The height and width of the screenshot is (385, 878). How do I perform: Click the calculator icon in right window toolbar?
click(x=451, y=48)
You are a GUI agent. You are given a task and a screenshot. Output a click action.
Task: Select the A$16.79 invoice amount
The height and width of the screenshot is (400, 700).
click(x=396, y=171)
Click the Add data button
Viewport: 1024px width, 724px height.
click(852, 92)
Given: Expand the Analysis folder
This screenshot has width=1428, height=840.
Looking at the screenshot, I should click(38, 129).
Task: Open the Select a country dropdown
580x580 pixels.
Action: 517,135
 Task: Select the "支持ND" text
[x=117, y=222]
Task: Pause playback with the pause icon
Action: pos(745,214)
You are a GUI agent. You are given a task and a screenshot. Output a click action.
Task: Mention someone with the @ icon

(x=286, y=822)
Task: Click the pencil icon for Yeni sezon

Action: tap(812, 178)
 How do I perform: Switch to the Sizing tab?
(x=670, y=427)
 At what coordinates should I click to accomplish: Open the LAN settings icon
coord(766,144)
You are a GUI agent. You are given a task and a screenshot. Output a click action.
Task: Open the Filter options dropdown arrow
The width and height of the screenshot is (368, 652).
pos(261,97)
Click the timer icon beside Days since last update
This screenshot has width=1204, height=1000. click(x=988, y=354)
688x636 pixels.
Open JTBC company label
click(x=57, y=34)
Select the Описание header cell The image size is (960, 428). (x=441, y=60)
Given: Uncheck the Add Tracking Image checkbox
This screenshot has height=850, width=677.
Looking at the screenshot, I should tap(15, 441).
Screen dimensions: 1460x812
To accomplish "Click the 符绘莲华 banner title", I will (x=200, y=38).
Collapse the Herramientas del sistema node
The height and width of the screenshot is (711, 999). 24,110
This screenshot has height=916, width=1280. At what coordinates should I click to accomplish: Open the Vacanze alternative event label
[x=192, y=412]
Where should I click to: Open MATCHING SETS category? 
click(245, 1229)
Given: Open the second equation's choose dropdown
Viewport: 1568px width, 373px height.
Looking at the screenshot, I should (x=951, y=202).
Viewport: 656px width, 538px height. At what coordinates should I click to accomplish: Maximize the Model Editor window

--------------------------------

From the material above, gather all lines that include the string "dropdown" and copy them.

Task: Open the Select a country dropdown
Task: Open the Filter options dropdown arrow
Given: Open the second equation's choose dropdown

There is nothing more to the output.